The new data are published in two papers in the BMJ this week, looking at gastrointestinal (GI) bleeding with the new non-vitamin K oral anticoagulants (NOACs) dabigatran and rivaroxaban.
One study – which looked at almost 220,000 new users of dabigatran, rivaroxaban or warfarin – found the risk of GI bleeding was increased for the NOACs relative to warfarin after adjusting for patients’ underlying risk, with the increase statistically significant in older patients aged over 75.
For people aged 76, the GI bleeding risk was 2.9 times higher for rivaroxaban users and 2.5 times higher for dabigatran users, relative to patients on warfarin.

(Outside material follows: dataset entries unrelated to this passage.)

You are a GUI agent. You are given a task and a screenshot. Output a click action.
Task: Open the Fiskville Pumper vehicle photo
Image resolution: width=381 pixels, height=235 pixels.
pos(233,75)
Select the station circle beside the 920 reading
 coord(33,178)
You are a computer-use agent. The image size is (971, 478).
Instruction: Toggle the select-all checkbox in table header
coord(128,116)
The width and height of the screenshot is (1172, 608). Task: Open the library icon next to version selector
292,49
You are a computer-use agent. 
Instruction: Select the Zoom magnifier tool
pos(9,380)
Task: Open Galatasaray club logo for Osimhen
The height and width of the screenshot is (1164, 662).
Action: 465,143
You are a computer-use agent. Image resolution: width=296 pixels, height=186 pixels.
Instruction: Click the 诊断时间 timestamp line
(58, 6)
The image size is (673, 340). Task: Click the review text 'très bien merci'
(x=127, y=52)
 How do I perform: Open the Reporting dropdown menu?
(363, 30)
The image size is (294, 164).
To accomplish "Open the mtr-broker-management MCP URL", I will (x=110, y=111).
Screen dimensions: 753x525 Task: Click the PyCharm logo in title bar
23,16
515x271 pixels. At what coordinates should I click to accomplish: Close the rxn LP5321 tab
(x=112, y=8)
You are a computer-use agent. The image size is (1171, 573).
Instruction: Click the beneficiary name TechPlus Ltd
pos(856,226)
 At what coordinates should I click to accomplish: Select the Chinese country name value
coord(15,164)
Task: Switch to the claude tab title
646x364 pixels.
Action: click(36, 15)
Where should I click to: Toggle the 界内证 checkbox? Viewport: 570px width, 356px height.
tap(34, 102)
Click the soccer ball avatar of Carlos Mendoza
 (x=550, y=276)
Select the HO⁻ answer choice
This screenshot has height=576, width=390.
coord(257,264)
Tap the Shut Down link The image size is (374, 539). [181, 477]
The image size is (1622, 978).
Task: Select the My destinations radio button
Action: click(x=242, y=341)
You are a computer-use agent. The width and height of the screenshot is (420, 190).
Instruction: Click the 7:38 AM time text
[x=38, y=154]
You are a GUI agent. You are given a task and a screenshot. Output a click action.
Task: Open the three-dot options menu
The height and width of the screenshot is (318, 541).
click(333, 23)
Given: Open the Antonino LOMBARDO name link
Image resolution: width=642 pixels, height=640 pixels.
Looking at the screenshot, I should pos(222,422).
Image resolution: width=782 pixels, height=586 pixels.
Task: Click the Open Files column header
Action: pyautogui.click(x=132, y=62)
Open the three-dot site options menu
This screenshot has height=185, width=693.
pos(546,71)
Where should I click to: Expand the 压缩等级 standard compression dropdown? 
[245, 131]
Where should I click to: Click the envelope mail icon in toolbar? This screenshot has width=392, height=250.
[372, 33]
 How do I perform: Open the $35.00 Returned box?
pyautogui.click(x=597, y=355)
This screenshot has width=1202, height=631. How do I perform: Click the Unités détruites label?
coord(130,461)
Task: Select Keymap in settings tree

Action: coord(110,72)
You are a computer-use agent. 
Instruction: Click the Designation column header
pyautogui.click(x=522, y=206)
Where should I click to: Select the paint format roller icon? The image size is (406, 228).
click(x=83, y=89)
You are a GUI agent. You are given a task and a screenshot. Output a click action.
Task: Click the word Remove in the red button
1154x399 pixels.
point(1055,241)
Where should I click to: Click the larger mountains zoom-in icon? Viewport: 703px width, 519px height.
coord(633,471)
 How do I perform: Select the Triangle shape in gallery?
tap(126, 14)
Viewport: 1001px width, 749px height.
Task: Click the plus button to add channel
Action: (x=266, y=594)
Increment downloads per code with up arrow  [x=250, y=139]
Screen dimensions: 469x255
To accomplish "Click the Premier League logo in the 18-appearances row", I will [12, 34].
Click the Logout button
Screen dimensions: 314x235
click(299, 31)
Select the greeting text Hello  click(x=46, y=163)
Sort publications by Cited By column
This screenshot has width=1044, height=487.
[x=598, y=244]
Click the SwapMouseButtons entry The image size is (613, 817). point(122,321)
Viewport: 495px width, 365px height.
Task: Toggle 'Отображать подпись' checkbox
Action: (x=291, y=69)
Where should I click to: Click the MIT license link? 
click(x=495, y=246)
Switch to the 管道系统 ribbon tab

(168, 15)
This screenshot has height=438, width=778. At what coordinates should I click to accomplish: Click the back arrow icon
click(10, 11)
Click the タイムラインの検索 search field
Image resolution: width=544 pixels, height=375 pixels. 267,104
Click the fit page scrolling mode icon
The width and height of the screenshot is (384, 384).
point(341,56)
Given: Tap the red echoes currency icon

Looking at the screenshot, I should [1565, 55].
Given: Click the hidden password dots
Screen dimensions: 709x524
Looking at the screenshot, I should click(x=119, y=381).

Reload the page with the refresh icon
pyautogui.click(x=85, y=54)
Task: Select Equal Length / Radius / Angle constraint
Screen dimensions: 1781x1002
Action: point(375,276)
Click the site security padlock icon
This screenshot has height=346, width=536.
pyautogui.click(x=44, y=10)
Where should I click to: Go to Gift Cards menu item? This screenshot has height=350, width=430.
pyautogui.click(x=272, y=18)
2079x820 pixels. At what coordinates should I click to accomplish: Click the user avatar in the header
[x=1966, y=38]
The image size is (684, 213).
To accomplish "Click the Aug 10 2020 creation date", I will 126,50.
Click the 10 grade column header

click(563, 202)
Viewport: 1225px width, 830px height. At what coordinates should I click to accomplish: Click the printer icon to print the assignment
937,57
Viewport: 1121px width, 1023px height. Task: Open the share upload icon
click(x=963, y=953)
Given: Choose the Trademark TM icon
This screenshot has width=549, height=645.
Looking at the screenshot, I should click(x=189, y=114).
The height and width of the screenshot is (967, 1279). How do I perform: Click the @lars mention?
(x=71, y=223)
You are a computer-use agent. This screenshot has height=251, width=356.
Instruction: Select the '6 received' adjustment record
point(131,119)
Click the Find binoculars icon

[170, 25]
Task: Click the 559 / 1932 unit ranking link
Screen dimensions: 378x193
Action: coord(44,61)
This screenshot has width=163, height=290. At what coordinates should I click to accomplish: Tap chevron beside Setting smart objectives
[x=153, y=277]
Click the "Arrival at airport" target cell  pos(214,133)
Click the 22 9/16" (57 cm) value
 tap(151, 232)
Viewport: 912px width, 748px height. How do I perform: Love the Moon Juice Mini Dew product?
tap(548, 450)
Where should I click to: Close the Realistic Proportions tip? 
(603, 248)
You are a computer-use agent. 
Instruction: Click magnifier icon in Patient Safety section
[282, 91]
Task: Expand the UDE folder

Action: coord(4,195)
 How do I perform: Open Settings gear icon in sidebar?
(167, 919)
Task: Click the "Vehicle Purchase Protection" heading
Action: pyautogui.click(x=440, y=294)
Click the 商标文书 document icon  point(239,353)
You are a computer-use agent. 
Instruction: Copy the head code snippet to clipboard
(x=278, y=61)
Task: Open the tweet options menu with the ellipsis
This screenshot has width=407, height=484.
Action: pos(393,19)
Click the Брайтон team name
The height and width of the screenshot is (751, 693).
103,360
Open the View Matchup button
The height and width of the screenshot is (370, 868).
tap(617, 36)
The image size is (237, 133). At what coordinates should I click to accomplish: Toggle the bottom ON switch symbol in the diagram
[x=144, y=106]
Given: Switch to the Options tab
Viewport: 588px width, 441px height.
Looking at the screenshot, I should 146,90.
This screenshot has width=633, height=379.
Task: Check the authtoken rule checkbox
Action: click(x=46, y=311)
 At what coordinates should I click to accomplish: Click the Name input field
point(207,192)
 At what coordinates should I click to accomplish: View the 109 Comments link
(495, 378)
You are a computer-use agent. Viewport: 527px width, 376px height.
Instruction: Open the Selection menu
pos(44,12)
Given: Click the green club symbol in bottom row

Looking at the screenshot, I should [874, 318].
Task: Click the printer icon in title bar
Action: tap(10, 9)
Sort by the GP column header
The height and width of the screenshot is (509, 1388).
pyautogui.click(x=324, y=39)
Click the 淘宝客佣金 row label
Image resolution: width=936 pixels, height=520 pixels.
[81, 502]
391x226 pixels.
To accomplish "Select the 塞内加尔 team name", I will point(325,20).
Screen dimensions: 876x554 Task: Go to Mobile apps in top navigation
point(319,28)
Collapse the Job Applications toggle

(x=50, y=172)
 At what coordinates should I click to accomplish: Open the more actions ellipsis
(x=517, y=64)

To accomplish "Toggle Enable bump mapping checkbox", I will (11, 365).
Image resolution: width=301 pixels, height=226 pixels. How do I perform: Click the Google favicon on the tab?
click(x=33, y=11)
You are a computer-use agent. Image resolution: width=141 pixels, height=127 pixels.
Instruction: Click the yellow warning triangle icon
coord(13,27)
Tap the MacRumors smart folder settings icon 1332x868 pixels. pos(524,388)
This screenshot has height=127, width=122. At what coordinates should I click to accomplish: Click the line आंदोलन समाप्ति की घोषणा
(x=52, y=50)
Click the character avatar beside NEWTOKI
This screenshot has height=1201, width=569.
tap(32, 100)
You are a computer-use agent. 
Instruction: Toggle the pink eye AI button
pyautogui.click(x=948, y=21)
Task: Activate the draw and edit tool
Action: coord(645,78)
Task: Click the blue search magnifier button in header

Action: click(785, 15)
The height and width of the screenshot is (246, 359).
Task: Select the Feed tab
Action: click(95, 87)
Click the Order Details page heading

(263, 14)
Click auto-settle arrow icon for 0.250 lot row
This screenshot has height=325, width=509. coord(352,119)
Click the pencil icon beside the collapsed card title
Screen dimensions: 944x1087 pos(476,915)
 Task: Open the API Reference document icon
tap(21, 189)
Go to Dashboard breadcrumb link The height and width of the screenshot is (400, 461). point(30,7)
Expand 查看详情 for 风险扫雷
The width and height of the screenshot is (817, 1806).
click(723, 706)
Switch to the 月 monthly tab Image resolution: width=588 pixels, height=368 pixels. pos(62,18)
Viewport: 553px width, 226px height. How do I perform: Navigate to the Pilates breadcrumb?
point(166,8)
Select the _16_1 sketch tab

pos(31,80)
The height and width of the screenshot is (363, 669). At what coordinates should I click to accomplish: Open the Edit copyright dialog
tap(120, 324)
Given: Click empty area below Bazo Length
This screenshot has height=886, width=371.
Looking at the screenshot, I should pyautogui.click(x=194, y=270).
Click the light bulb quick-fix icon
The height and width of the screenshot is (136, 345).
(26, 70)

The oother analysis of 46,000 new users of these drugs found no difference in GI bleeds with the NOACs relative to warfarin – but the authors warned that, statistically, it was impossible to rule out the possibility of increased risk with the newer drugs.
Writing in an editorial accompanying the papers, Professor Mary Vaughan, from the University of Iowa, and Professor Adam Rose, from Boston University School of Medicine said patients taking NOACs should have their drug levels monitored, at least initially.
They wrote: ‘Given the variability in drug absorption that influences bleeding risk, patients taking newer oral anticoagulants might benefit from some kind of monitoring – perhaps not as frequency as for patients taking warfarin, but at least once or twice to guide decisions about dose.’